Lifestyle

Rep. Cori Bush Shares She Had An Abortion After Rape As A Teen

by Kristina Johnson
PBS NewsHour/Youtube

The Missouri Congresswoman was the epitome of bravery and strength as she shared her harrowing story

Rep. Cori Bush shared her personal story of being sexually assaulted as a teenager and her subsequent abortion, during a House Oversight Committee hearing on Thursday. That hearing aimed to “examine the threat to abortion rights and access” currently unfolding in states like Texas, and Bush’s devastating experience provided the perfect example of why anti-abortion laws do irrevocable harm.

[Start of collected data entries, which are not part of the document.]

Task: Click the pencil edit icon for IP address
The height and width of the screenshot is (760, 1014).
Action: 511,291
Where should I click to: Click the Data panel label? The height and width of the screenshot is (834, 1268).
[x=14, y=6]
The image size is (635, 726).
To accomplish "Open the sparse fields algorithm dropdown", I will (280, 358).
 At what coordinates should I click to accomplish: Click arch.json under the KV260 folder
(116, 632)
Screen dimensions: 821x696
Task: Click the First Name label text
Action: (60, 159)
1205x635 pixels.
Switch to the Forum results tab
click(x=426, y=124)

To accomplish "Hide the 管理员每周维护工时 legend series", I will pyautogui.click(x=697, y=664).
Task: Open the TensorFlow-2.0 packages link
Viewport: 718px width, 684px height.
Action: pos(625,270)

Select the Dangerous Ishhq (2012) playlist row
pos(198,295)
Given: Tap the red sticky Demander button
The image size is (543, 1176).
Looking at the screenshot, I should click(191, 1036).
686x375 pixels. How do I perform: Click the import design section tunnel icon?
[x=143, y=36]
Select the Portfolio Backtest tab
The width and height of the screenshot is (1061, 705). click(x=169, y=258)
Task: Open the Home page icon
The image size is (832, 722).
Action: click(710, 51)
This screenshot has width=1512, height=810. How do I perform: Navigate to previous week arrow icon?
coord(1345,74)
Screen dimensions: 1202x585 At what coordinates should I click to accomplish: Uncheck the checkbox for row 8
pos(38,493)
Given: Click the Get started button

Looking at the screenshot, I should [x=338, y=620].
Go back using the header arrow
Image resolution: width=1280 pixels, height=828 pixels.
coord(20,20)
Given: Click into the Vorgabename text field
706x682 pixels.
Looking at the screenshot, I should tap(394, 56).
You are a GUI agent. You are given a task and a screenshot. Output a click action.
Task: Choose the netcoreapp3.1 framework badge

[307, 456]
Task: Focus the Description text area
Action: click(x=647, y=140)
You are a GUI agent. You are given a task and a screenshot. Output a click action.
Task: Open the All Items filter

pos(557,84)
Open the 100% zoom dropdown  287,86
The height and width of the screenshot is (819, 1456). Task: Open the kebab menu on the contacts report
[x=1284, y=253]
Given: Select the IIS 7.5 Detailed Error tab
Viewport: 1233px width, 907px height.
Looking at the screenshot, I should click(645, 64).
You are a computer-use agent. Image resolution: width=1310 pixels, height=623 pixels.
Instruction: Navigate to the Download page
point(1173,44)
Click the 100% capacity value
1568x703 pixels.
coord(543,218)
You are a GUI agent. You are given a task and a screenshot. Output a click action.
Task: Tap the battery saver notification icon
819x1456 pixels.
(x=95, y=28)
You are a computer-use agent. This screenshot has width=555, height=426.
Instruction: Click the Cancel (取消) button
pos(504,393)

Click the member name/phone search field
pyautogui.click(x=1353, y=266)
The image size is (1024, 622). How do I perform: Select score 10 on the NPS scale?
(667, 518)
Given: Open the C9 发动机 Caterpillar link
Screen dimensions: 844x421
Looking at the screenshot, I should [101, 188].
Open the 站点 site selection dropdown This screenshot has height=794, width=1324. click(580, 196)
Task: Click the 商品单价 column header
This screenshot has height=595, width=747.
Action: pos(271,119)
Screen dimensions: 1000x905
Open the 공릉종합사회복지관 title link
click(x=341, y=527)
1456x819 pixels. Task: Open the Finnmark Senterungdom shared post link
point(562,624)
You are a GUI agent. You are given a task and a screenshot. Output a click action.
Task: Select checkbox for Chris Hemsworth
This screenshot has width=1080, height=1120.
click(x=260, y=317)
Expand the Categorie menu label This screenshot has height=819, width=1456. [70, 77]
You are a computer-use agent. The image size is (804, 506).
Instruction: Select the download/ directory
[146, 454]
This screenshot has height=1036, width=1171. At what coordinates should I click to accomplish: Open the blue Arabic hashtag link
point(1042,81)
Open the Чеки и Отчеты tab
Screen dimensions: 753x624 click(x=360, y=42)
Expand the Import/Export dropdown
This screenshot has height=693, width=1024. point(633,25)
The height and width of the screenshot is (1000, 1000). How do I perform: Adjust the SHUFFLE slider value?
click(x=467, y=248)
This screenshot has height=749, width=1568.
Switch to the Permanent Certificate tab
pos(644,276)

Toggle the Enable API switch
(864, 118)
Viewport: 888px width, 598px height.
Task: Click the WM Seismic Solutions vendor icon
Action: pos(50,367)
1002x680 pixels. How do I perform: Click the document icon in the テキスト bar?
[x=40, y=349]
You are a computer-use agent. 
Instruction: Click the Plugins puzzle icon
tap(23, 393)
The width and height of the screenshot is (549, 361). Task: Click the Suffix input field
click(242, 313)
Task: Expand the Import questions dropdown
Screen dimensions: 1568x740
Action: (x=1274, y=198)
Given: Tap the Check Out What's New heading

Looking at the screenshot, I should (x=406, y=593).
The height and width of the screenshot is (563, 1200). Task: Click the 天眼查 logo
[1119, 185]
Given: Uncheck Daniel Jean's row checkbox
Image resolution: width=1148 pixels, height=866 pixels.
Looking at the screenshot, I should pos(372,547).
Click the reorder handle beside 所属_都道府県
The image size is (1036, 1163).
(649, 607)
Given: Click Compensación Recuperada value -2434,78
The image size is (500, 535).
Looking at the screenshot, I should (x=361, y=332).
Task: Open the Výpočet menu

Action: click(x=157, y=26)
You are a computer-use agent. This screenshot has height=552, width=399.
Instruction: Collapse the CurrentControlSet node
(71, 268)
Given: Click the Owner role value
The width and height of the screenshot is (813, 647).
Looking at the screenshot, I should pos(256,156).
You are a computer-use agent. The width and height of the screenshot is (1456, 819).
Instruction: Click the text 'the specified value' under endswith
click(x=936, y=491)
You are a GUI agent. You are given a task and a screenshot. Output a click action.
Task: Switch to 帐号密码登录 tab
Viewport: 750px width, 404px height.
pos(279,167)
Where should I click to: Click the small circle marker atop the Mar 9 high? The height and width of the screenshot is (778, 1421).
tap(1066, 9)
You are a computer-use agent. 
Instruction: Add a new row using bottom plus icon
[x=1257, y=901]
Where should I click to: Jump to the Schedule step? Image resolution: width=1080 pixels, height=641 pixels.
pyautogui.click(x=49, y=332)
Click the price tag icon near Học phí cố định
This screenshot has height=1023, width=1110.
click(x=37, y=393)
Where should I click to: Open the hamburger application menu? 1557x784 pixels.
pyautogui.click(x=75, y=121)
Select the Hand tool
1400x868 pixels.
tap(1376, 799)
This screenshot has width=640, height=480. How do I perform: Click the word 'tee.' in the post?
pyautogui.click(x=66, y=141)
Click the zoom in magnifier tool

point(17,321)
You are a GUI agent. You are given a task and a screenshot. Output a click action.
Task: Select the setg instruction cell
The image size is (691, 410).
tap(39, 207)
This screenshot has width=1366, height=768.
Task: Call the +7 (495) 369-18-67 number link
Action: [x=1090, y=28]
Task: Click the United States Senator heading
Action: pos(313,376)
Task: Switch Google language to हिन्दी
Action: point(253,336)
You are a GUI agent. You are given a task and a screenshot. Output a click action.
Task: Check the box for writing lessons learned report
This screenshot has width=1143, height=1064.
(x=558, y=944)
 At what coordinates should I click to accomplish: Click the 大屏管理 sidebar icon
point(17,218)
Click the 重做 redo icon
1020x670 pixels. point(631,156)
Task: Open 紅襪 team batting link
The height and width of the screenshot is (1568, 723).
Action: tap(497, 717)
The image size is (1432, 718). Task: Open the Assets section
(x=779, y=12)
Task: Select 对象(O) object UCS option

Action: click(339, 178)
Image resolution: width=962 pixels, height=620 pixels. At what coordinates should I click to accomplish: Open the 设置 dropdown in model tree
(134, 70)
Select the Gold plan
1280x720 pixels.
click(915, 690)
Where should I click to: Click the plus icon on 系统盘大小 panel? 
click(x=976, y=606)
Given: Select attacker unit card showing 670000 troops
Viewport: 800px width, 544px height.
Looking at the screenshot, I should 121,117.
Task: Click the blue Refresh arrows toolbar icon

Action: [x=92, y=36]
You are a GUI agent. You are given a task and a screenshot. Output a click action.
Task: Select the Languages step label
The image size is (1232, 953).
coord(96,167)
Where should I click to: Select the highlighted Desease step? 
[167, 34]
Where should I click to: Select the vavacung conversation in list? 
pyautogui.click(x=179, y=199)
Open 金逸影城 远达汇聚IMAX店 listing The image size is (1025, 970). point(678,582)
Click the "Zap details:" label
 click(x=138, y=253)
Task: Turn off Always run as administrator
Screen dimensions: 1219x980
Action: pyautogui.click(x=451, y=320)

Bush detailed how at just 17 years old, she went on a church trip in Jackson, Missouri, where she met a 20-year-old man. She described him as a “friend of a friend,” which made her feel more comfortable agreeing to let her come to her room to talk. But when he showed up — things took a horrible turn.

“The next thing I knew, he was on top of me, messing with my clothes, and not saying anything at all. ‘What is happening?’ I thought. I didn’t know what to do. I was frozen in shock, just laying there as his weight pressed down upon me. When he was done, he got up, he pulled up his pants, and without a word — he left. That was it,” she said. “I was confused, I was embarrassed, I was ashamed. I asked myself, was it something that I had done?”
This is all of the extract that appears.